■ Task prompt
Within the entries below, every line containing "POLITICS" is to be copied.

■ Listed records

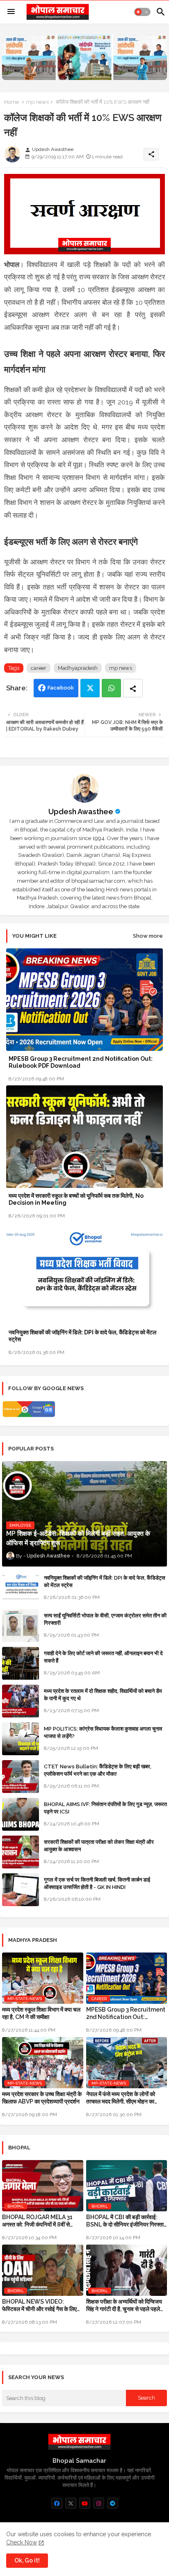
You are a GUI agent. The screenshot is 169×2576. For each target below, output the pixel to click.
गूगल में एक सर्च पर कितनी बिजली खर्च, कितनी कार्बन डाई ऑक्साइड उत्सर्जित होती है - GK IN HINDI (97, 1883)
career (38, 668)
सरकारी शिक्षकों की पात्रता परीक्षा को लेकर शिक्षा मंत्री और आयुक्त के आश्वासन (99, 1845)
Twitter (90, 688)
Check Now (21, 2542)
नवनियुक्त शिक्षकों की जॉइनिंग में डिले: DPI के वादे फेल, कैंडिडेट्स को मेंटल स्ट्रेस (82, 1336)
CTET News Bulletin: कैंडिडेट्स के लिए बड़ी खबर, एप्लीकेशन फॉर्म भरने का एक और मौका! (97, 1770)
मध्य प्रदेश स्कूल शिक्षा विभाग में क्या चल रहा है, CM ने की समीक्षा (41, 2013)
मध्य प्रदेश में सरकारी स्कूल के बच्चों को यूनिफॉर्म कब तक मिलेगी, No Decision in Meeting (76, 1199)
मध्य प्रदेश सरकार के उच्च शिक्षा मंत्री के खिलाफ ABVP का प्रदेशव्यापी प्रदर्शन (42, 2098)
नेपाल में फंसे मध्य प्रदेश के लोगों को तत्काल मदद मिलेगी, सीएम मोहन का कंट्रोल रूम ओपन (120, 2098)
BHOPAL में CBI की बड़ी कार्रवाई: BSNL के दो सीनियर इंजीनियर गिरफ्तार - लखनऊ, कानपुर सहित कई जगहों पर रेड (126, 2221)
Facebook (61, 688)
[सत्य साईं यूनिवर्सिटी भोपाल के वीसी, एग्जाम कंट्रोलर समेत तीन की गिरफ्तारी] (20, 1625)
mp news (37, 102)
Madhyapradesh (78, 668)
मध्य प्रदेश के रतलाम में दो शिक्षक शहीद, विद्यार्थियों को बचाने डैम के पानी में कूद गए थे (103, 1694)
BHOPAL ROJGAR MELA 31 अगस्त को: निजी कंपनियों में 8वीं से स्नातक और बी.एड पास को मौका (37, 2221)
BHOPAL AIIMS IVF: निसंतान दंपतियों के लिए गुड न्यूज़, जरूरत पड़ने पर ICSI (105, 1808)
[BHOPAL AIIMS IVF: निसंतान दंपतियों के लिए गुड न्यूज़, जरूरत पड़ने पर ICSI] (20, 1814)
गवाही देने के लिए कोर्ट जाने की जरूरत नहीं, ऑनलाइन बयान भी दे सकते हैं (103, 1657)
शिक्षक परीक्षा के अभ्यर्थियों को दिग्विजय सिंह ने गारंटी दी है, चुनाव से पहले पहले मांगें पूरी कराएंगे (124, 2305)
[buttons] (56, 2503)
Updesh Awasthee (80, 811)
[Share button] (133, 688)
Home (11, 102)
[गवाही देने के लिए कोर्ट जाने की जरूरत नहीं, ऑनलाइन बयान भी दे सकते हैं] (20, 1663)
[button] (142, 12)
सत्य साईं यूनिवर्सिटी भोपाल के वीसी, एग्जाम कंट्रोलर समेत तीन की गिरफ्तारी (105, 1619)
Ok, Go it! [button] (27, 2560)
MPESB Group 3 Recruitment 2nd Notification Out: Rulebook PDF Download (81, 1062)
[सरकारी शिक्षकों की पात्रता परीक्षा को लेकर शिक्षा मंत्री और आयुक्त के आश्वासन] (20, 1852)
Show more (148, 936)
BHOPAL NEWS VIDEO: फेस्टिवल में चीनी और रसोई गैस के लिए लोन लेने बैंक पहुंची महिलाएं (39, 2305)
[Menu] (11, 12)
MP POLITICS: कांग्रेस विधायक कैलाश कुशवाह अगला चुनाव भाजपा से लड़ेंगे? (103, 1732)
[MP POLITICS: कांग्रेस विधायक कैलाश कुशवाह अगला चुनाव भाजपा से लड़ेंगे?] (20, 1738)
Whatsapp (111, 688)
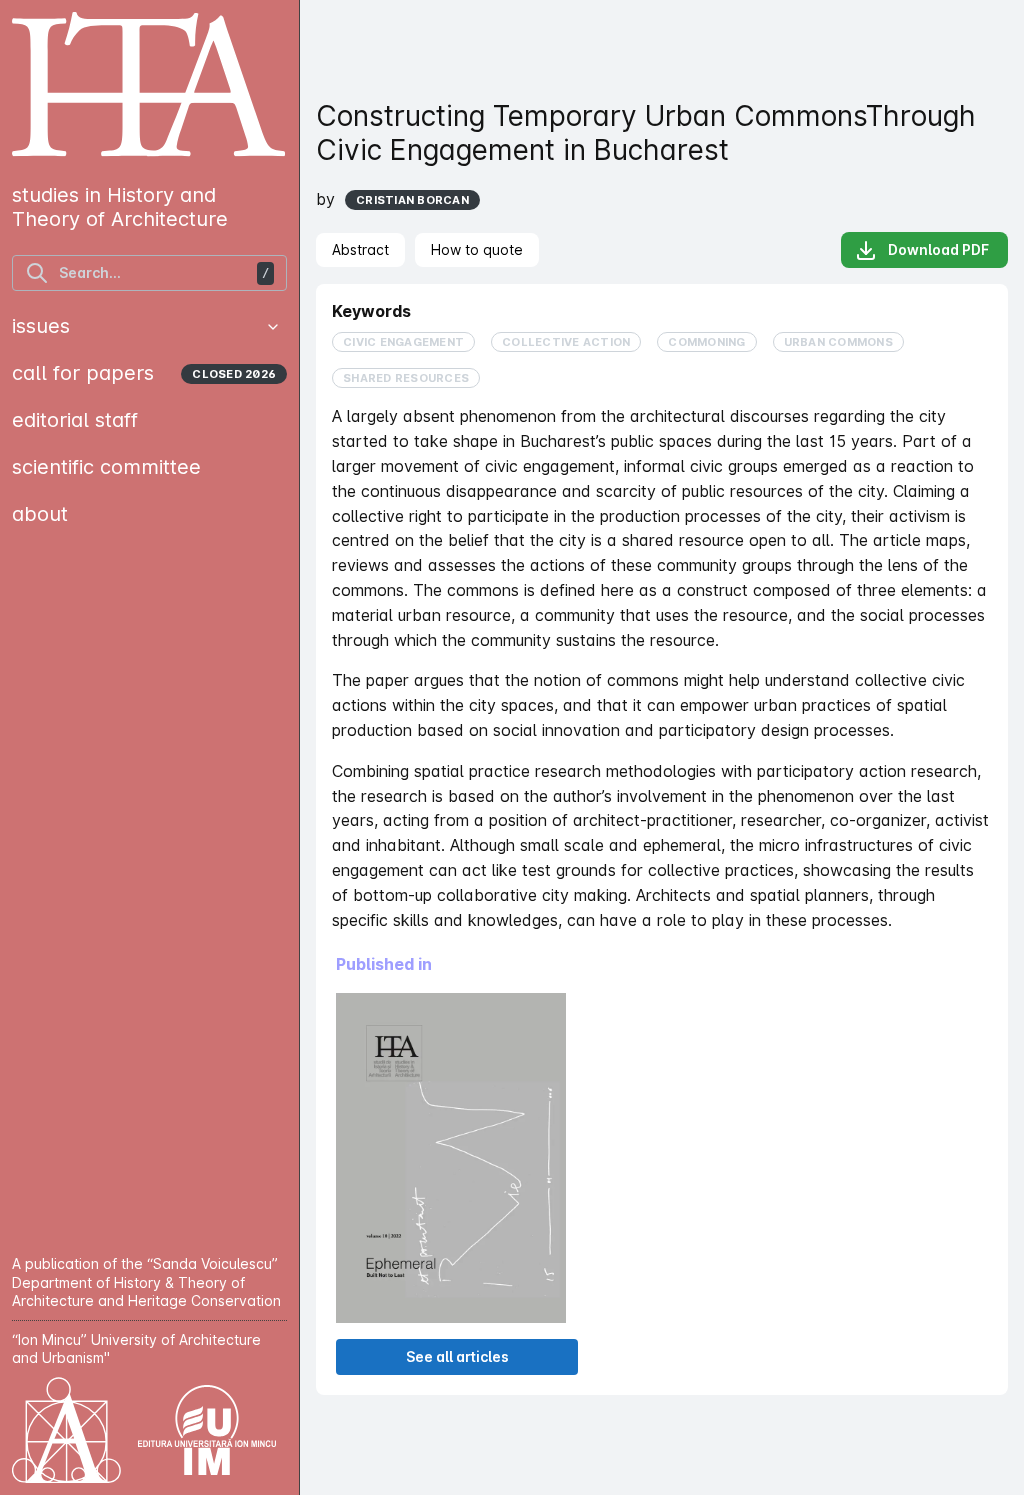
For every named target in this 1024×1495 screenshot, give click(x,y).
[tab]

■ Result for this exercise
MP POLITICS: कांग्रेस विधायक कैलाश कुशवाह अगला चुनाव भाजपा से लड़ेंगे? (103, 1732)
[MP POLITICS: कांग्रेस विधायक कैलाश कुशवाह अगला चुनाव भाजपा से लड़ेंगे?] (20, 1738)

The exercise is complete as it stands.